* **GIVEN INSTRUCTION A**
According to the trade statistics, what was the value of wool exported in 1864?

* **EXTRACT TO READ**
--------
The statistical tables give the following result:--

1858.

1861.

1864.

1865.

Imports

£345,262

£598,988

£2,231,342

£1,255,605

Exports

91,749

78,546

353,339

299,102

Revenue

65,507

97,692

199,486

--

The value of the chief exports during 1864 was:-- Gold, 3,448 ozs., valued at £10,552; kauri gum, £58, 190; oil, £1, 455; timber, £22,974; wool, £29,160.

The average price of provisions during the last year in this province was:-- Beer, per hhd. £8; brandy, per gallon £l. 1s.; bread, per lb. 3 1/2d,; butter, fresh 2s. 3d., salt 1s. 9d.; cheese 1s. 6d.; coffee 1s. 6d.; rice 3 1/2d.; salt 1 1/2d.; sugar 6d.; tea 3s. 3d.; tobacco 5s.; wine, per gallon 15s. 6d.; cattle per head, store £7. 10s., fat £13. 10s.; horses, hack £15. 10s., draught £57; sheep, fat £l. 12s.; swine, fat £4. 17s. 6d.; beef, per lb. 7 1/2d.; mutton 9d.; pork 8d.; milk, per quart 6d.


SUITABLE EMIGRANTS.
--------
* **ROWS**

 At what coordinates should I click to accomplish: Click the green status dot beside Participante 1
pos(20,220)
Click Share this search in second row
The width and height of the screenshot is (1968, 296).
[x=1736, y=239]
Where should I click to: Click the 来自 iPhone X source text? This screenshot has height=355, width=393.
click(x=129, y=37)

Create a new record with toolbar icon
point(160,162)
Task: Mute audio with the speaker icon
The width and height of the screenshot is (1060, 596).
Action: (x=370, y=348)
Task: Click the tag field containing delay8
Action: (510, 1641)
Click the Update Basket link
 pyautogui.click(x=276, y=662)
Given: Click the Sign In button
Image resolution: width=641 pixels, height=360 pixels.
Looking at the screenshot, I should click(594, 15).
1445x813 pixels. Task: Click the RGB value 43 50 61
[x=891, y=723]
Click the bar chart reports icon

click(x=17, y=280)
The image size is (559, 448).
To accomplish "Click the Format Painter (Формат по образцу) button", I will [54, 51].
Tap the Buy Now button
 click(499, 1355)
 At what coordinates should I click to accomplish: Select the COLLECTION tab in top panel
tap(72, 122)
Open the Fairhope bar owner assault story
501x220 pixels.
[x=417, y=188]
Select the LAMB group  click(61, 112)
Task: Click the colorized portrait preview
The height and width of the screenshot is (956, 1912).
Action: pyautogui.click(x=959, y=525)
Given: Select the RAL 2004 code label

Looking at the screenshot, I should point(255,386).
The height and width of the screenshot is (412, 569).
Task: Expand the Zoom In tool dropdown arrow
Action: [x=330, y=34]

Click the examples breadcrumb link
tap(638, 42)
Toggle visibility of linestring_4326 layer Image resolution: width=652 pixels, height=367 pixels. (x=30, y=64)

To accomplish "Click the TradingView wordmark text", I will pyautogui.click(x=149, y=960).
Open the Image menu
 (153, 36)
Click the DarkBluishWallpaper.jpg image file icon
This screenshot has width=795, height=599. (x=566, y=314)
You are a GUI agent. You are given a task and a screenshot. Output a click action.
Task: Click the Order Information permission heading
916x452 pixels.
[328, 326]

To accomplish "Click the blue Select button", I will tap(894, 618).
--------
* **GIVEN INSTRUCTION B**
Reproduce the entries from the line holding "Given: Click the Sign In button" through the line holding "click(x=17, y=280)", inclusive, with "Sign In" switched to "Log In" and nothing else altered.

* **CORRECT RESULT A**
£29,160

* **CORRECT RESULT B**
Given: Click the Log In button
Image resolution: width=641 pixels, height=360 pixels.
Looking at the screenshot, I should click(594, 15).
1445x813 pixels. Task: Click the RGB value 43 50 61
[x=891, y=723]
Click the bar chart reports icon

click(x=17, y=280)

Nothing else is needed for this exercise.